Risk Factors and Genetics
Alzheimer’s rarely has a single cause. In most cases, it results from a combination of genetic, lifestyle, and environmental factors. The best-known genetic risk factor is a gene called APOE, which helps make a protein involved in carrying cholesterol through the bloodstream. One variant of this gene, APOE e4, increases the risk of developing Alzheimer’s and is associated with an earlier age of onset. About 15% to 25% of people carry one copy of this variant, and 2% to 5% carry two copies. Having two copies raises the risk significantly, but carrying the gene does not guarantee you will develop the disease. Some people with APOE e4 never get Alzheimer’s.
Modifiable factors also play a role.

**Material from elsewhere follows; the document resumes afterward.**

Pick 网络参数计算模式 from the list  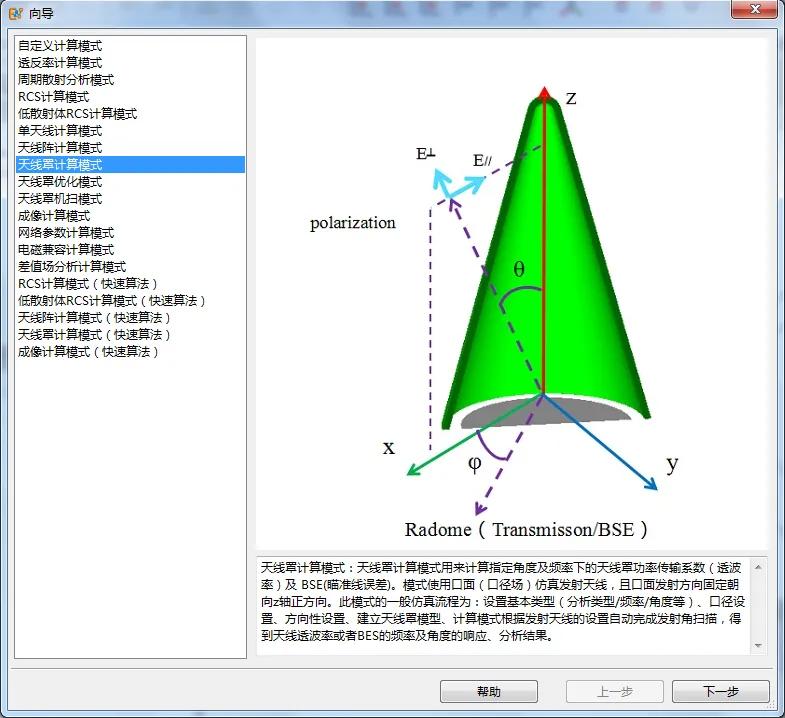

Exercise, diet, smoking, education level, and cardiovascular health all influence risk. Rates of dementia vary across racial and ethnic groups, reflecting differences in both genetics and external influences like access to education, income, and environmental exposures. This means that while you can’t change your genes, lifestyle choices genuinely affect your overall risk.
How Alzheimer’s Is Diagnosed
Traditional diagnosis relies on clinical assessment, including memory and thinking tests, medical history, and neurological exams. The limitation is that these approaches often identify the disease at a relatively late stage, when significant brain damage has already occurred.

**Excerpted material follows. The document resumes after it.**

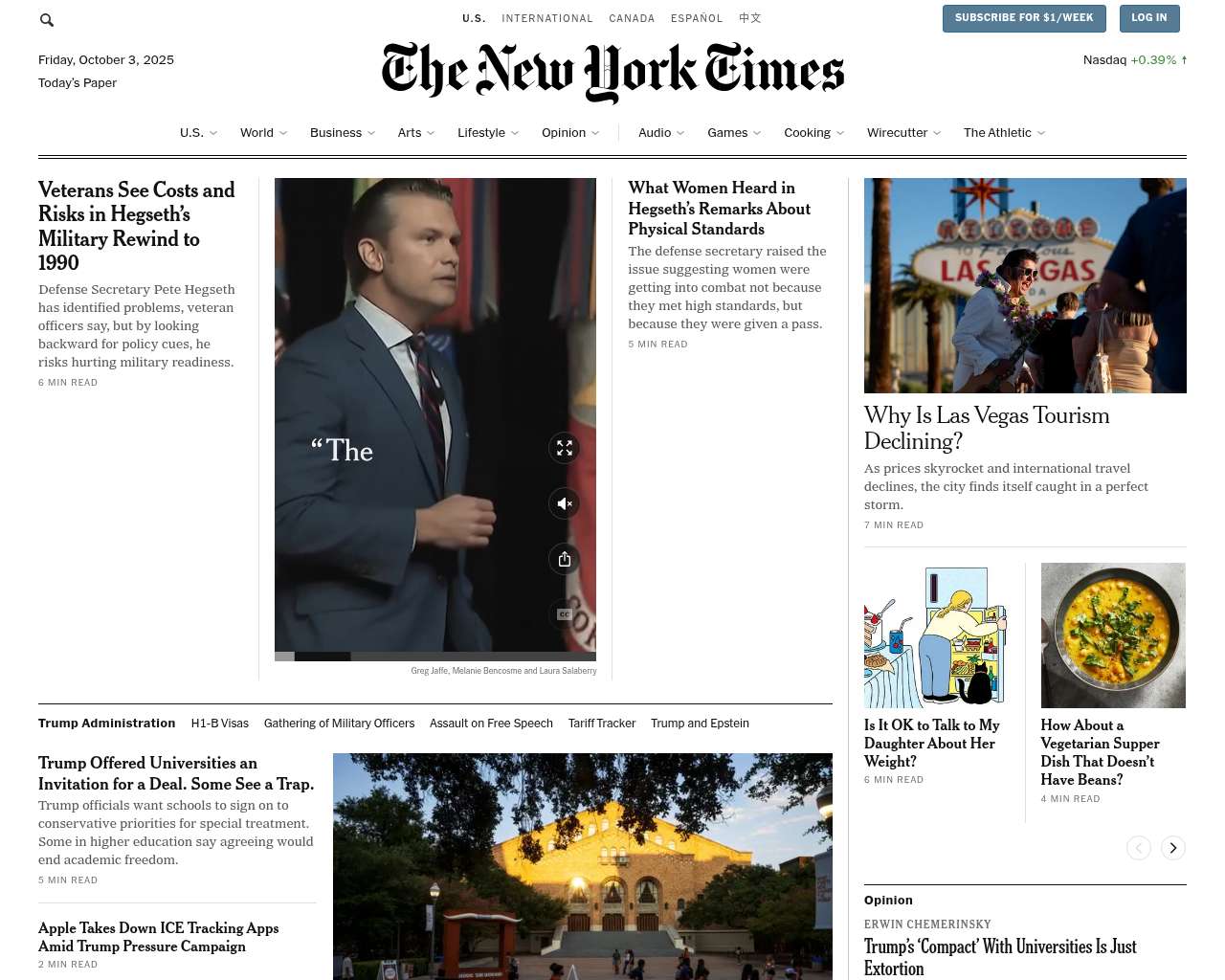Open the Nasdaq market indicator

[1135, 59]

More precise tools now exist. Brain imaging with PET scans uses specialized tracers that bind to amyloid plaques, allowing doctors to see and measure protein deposits in a living brain. Three of these tracers are FDA-approved. Spinal fluid analysis can also detect Alzheimer’s by measuring levels of amyloid and tau proteins. A specific pattern of low amyloid-beta and elevated tau in the spinal fluid is considered the biochemical signature of the disease. These biomarker tests are primarily used in specialized clinical settings and are becoming more central to diagnosis, especially for people considering newer treatments.
Current Treatment Options
There is no cure for Alzheimer’s, but treatments have advanced significantly. Older medications help manage symptoms by boosting chemical signals between surviving nerve cells, which can temporarily improve memory and thinking ability.
A newer class of treatments targets the disease process itself. These are infusion-based therapies designed to clear amyloid plaques from the brain. The FDA has approved treatments including donanemab (sold as Kisunla) and lecanemab, both of which work by binding to amyloid deposits and helping the immune system remove them. In clinical trials, treatment was adjusted based on how much plaque reduction PET scans showed at regular intervals. These therapies slow cognitive decline rather than stop or reverse it, and they carry risks including brain swelling and small brain bleeds that require monitoring with regular brain scans. They are most relevant for people in the early stages of the disease who have confirmed amyloid buildup.